Music in Ancient Mesopotamia: History and Instruments
Music in Ancient Mesopotamia
The Earliest Records
The oldest records of music we have are from Mesopotamia. These are mainly low reliefs depicting musicians and instruments found in locations like the Royal Cemetery of Ur. The earliest written representations are found in Sumerian ideograms on clay tablets dating back to 3000 BC. Later, instruments such as harps, flutes, and drums appear on stamps and in low reliefs. These representations demonstrate the importance of music in Mesopotamian culture and suggest that different peoples in the region used similar instruments.
Unfortunately, we have limited knowledge of Mesopotamian musical practices due to a lack of detailed sources.
The Sumerians
Music has been linked with magic and religion since ancient times, and it is believed that music played a significant role in Sumerian religion. In the fourth and third millennia BC, liturgical songs were performed in responsorial and antiphonal styles. Each poem had a specific tune and character. While we have many literary texts mentioning singing, the actual music has not been preserved. There is a possible Sumerian hymn, but it has not been deciphered.

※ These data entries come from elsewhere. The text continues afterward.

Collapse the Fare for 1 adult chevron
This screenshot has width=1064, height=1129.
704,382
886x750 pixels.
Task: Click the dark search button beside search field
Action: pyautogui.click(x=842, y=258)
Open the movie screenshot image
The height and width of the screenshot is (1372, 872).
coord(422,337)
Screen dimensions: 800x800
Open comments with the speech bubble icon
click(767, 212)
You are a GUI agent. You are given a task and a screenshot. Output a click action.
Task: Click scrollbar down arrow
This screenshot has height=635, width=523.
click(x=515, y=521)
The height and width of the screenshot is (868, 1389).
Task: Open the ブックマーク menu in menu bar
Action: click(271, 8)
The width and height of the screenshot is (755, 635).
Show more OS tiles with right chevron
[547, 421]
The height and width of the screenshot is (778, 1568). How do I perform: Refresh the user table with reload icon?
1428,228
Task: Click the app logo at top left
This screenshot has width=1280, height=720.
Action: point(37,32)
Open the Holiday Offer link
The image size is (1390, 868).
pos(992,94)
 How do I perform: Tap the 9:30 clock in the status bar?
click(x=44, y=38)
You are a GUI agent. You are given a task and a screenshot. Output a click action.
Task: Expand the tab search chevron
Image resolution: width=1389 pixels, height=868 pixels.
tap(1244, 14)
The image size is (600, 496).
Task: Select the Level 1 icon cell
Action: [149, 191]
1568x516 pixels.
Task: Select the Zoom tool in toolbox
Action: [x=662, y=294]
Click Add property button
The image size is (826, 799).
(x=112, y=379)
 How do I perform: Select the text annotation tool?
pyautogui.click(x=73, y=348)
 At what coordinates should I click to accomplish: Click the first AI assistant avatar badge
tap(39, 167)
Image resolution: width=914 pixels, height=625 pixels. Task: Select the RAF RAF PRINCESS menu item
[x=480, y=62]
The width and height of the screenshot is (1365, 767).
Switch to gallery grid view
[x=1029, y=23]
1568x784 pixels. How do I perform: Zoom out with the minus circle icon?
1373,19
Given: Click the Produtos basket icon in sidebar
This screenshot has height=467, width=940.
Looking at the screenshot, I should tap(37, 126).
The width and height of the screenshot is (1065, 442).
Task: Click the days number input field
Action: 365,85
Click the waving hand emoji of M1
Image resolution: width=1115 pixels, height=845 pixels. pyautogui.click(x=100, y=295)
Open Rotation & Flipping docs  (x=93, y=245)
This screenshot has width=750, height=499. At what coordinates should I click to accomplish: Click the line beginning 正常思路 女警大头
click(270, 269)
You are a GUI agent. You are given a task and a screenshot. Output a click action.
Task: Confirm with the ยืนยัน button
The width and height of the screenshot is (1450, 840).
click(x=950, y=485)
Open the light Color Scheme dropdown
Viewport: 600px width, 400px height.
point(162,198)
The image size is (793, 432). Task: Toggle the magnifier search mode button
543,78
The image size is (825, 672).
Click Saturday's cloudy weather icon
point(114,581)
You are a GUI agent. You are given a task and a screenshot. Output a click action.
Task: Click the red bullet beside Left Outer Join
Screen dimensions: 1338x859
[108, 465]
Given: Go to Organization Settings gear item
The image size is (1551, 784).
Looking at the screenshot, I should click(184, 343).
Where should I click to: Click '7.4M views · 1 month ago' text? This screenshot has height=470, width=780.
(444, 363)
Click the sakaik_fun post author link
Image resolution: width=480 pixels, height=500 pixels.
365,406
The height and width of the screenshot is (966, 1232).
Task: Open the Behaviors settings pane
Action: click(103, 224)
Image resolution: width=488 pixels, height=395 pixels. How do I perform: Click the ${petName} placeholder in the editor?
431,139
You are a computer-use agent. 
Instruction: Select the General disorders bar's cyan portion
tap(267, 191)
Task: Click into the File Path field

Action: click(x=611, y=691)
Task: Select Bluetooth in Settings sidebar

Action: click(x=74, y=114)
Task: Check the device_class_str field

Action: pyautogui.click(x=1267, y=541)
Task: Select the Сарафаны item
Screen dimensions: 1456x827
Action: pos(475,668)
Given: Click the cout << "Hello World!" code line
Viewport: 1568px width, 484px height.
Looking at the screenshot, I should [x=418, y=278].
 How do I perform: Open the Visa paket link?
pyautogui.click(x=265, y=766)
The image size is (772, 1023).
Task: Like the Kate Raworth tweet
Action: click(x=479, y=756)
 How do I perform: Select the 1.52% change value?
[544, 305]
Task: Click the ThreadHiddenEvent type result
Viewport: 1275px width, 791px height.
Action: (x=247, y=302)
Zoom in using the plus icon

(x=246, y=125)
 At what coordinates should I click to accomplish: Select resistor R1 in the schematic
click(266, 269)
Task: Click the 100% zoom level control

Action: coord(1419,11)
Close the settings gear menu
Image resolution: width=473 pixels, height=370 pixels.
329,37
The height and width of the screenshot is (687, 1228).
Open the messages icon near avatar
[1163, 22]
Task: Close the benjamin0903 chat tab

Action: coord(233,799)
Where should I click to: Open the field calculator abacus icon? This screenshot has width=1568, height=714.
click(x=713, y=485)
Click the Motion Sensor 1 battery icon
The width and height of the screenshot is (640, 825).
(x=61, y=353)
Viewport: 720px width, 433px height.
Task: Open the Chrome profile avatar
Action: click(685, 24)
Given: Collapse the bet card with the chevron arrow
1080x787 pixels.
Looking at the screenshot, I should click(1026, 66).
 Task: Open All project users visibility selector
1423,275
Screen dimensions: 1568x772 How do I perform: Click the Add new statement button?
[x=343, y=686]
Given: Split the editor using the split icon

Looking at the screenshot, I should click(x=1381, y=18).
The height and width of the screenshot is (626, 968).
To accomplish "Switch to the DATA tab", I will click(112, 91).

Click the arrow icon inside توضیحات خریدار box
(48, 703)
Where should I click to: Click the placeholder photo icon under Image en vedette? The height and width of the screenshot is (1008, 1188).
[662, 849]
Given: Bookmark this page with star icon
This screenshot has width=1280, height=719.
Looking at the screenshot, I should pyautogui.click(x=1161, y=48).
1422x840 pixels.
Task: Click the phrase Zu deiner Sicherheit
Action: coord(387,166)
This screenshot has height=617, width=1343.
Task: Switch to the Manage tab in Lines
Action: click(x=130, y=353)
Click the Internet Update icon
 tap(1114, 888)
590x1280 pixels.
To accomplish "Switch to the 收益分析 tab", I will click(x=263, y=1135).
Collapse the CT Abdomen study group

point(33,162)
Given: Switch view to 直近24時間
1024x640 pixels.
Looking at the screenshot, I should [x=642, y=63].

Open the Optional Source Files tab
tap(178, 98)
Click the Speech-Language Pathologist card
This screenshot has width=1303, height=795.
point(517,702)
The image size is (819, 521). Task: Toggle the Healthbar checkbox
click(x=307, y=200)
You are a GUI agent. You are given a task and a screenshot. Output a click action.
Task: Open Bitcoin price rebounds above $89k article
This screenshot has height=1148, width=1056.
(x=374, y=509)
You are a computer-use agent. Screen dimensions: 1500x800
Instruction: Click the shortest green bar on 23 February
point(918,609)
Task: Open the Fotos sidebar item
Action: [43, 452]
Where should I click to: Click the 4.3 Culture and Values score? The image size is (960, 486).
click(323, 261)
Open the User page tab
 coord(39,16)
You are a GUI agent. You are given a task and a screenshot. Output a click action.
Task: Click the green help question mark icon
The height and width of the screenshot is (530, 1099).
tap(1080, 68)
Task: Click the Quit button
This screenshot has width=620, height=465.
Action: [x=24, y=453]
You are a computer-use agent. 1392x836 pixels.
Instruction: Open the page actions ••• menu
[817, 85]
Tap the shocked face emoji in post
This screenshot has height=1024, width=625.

Cuneiform clay tablets provide information about music, including contracts made with singers. We know that many singers were employed, sometimes accompanied by flutes and drums. These musicians initially served the temple, but by the beginning of the second millennium BC, some served the king.
Excavations at the Royal Cemetery of Ur have revealed instruments such as flutes, percussion instruments, and two types of harps: one with a low soundboard (zagsal) and another with a high soundboard (zaggal). Copper castanets, also depicted on cylinder seals, have been found.
Other known instruments include the flute (hallhallatu), an hourglass-shaped drum (balaggu), and a drum (lilis). The harp and drum were central to Sumerian music. The drum was considered a sacred instrument, particularly associated with women.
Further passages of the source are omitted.